Кэтлин и Уильям свято верили (с тех пор, насколько мне известно, никто уже не верил в подобное столь фанатично), что щедрость обладает огромной моральной силой. Тратя на меня последние гроши, они не ставили под сомнение мою благодарность. Их психологическая близорукость не могла не поражать. В конце первого семестра отец прислал мне чек. (Дело в том, что я наделал долгов, покупая книжки.) Письмо, которое он приложил к чеку, заканчивалось следующими словами: «Искренне твой — Отец».

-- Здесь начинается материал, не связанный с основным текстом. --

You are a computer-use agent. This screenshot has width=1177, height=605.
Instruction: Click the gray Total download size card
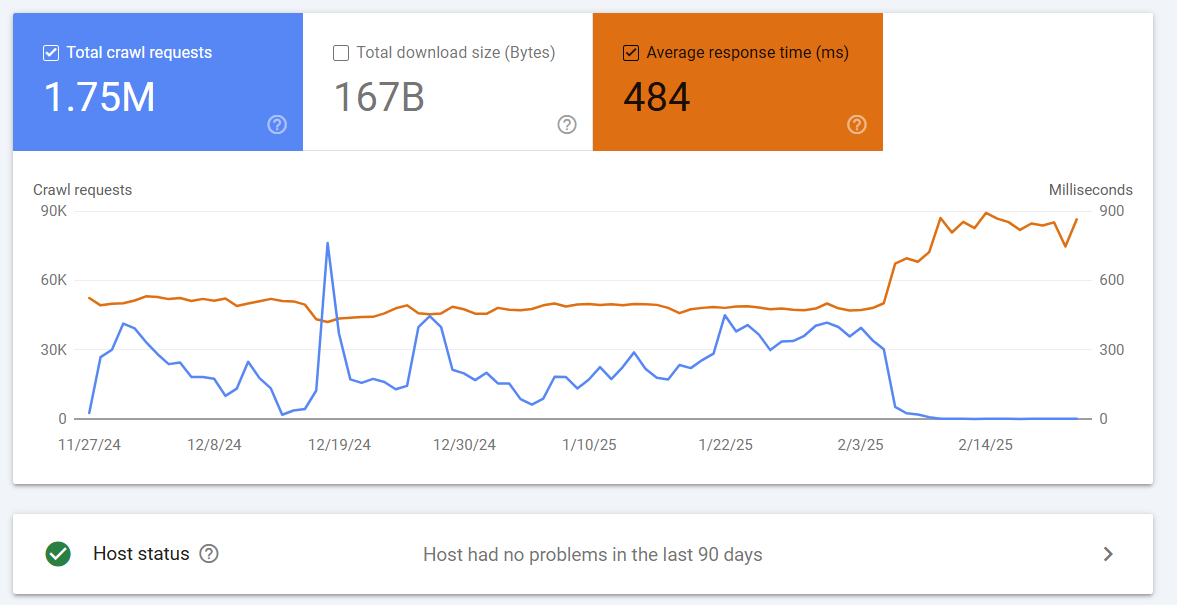447,82
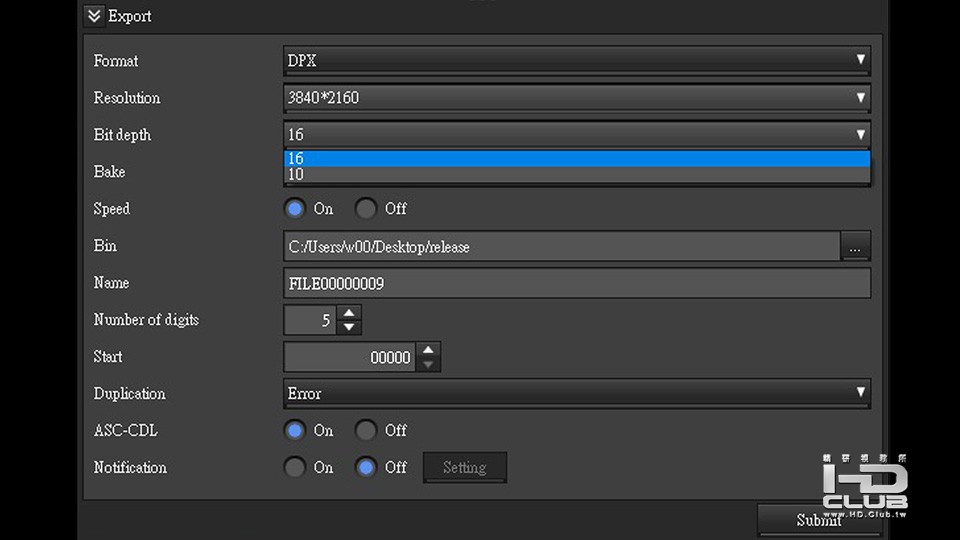Screen dimensions: 960x540
Task: Browse for Bin folder with ellipsis button
Action: click(x=855, y=246)

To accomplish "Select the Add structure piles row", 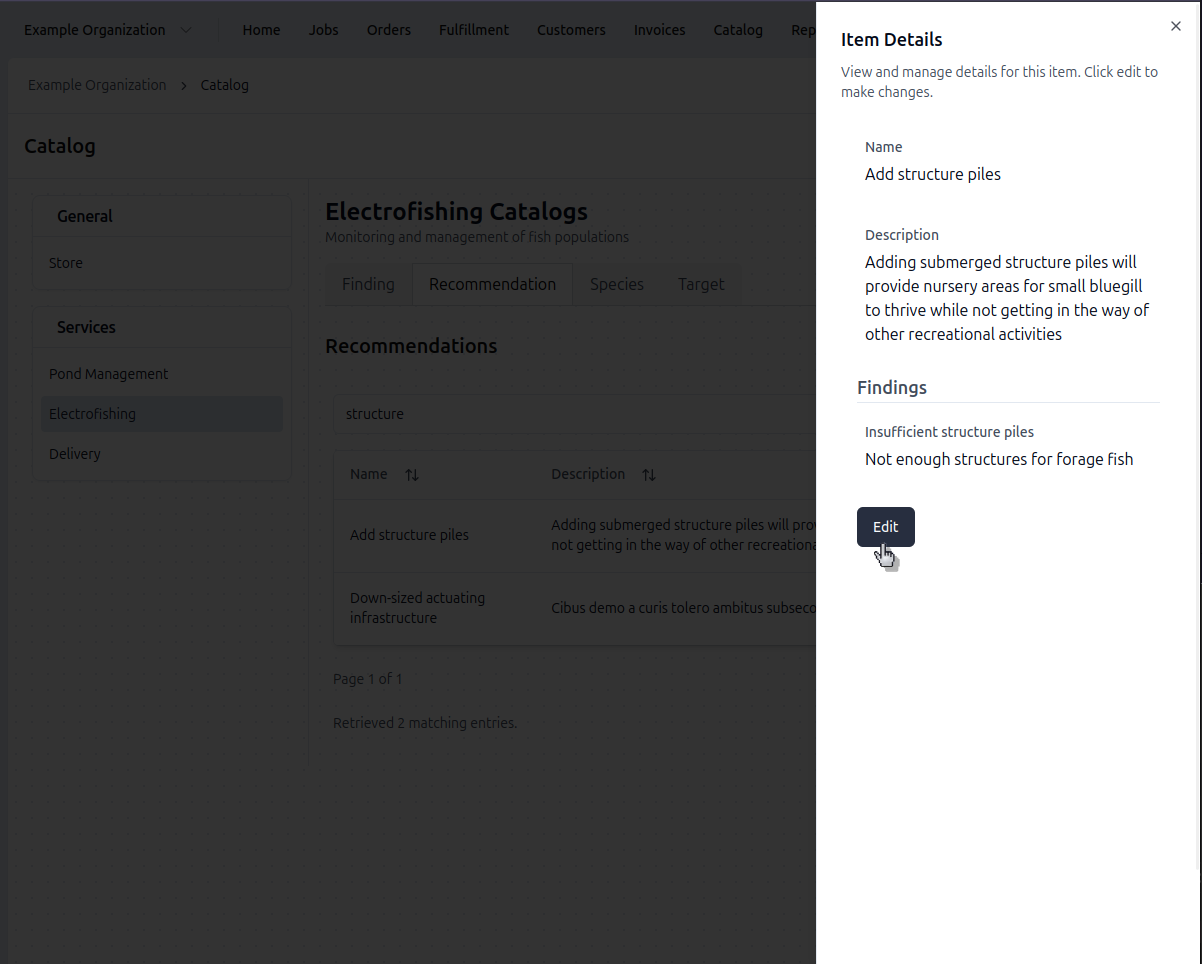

— Зачем ему понадобилось писать «искренне твой»? — спросил Ной Хейден, когда я показал ему письмо. — А вот то, что он написал слово «отец» с большой буквы, мне даже нравится.
— Это потому, что он меня знает лично, — ответил я. — А вот если бы он обращался к незнакомцу, то написал бы так: «С глубоким уважением».
Мне срочно требовалось излить душу, хотелось обратить все в шутку, а иначе все выглядело просто ужасно. В первые и самые трудные месяцы в колледже Ной Хейден был моим спасательным кругом и, что самое главное, умел держать при себе то, что я ему говорил.
— А ты-то сам как?
Он сообщил мне, что «Группа по изучению левых идей» тихо испустила дух вскоре после того, как я бросил учебу, — можно сказать, умерла естественной смертью. Хейден сдал выпускные экзамены, однако, по его словам, не удосужился даже узнать об их результатах.
— Да чтобы я туда вернулся! Не дождутся! — заявит он. Презрительное выражение его лица словами не передать. Я увидел в нем нечто смехотворное.
— Ты имеешь в виду наш колледж? Или весь Кембридж?
Он только махнул рукой.
— Какая разница, все — одно дерьмо.
Несмотря на всю ярость его политической риторики или параноидальное увлечение ситуационистами, я бы никогда не поверил, что он способен бросить университет. Но как еще можно понять его слова? А этот прикид? Чем дольше мы с ним говорили, тем больше во мне крепла уверенность, что Хейден пробил дно даже в своих левацких идеях и теперь обитает в каком-то собственном измерении.
— Ты пойдешь на марш?
На следующий день, то есть в субботу, на Гровнер-сквер должен был состояться марш протеста против войны во Вьетнаме.
— Мы покажем этим ублюдкам, что такое настоящий протест! — воскликнул Хейден, довольно потирая руки.